**TEXTO DA PÁGINA:**
──────────
Enquanto em Portugal o dia 14 de Novembro de 2012 ficaria marcado por uma das maiores repressões policiais de sempre, eu testemunhava, na Cisjordânia, os aterrorizadores métodos de coerção levados a cabo por uma das maiores potências militares do mundo. Naquela data realizavam-se, por toda a parte, acções de rua e manifestações pela libertação da Palestina. Em conjunto com dezenas de outros activistas europeus, segui para algumas acções, que consistiam em bloquear estradas de acesso aos colonatos. Visto tratarem-se de acções surpresa, não nos foi dito com exactidão para que locais nos dirigíamos. Na primeira paragem, deparamo-nos com uma enorme fila de carros, provocada pela barreira humana que vários activistas, mais à frente, já construíam. Saímos do autocarro, de bandeiras em riste, prontos a entoar algumas palavras de ordem. Pouco depois, imperava uma terrível sensação de asfixia. O exército israelita já lá chegara, e a sua presença era notada por um motivo particular: o gás lacrimogéneo que pairava na atmosfera, lançado para dispersar os manifestantes. Lacrimejamos e sentimo-nos intoxicados. Era agora possível vislumbrar a verdadeira face do regime sionista. Pela primeira vez, eu experienciava os efeitos do gás lacrimogéneo. Pela milésima vez, os activistas palestinianos sentiam na pele os mesmos efeitos, já que o método é extremamente usual naquelas circunstâncias. Saindo do carro, um israelita pergunta-nos, em tom irónico, quem somos e o que ali fazemos. “Porque é que se vêm manifestar para aqui? Façam-no nos vossos países! Bem-vindos a Israel!”, grita, rindo-se.
──────────
**INFORMAÇÃO FORNECIDA:**

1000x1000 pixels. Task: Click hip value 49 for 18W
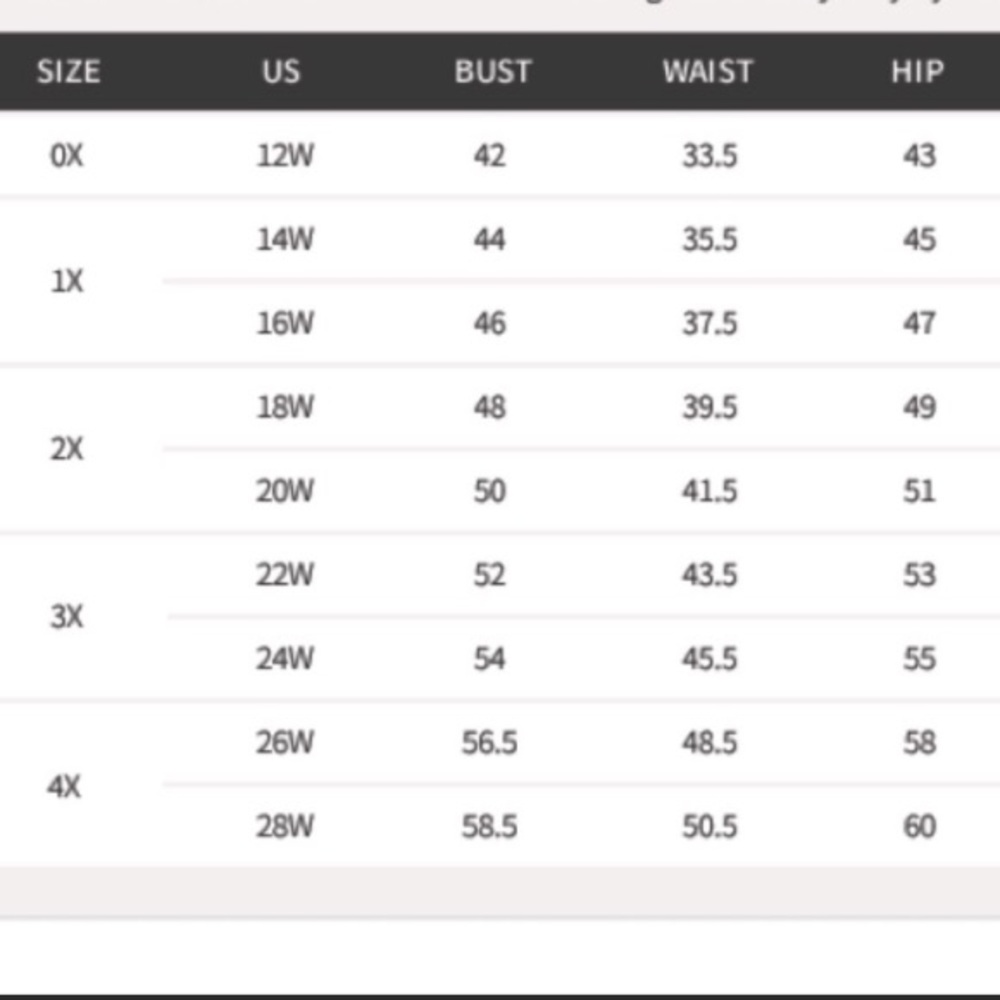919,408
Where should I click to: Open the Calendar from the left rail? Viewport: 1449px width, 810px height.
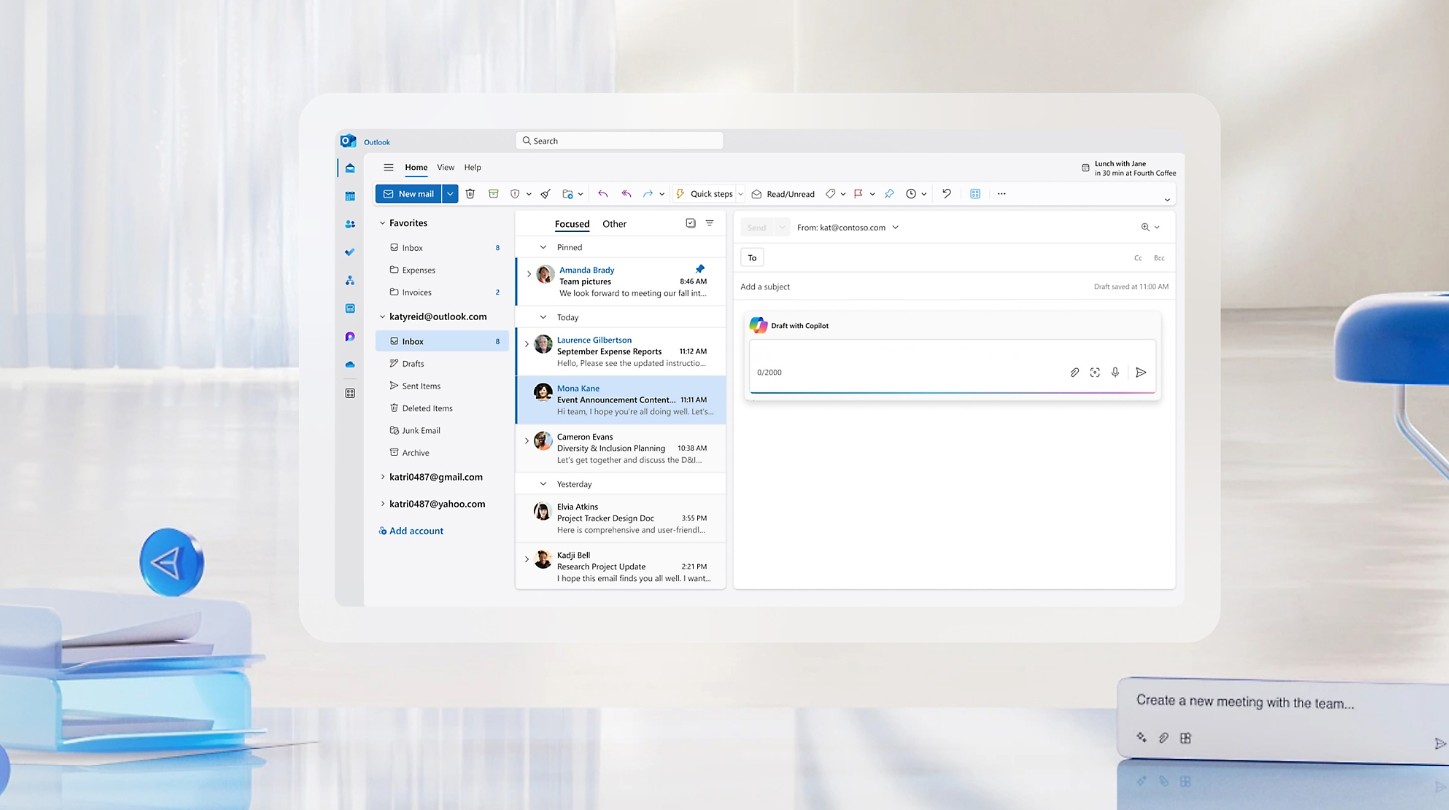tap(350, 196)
──────────
**INSTRUÇÕES DA TAREFA:** Segundo o texto da página, em que consistiam as ações a que os ativistas europeus se juntaram em 14 de novembro de 2012? A listagem provém de uma fonte distinta da do texto da página.

**SOLUÇÃO DO EXERCÍCIO:** Consistiam em bloquear estradas de acesso aos colonatos.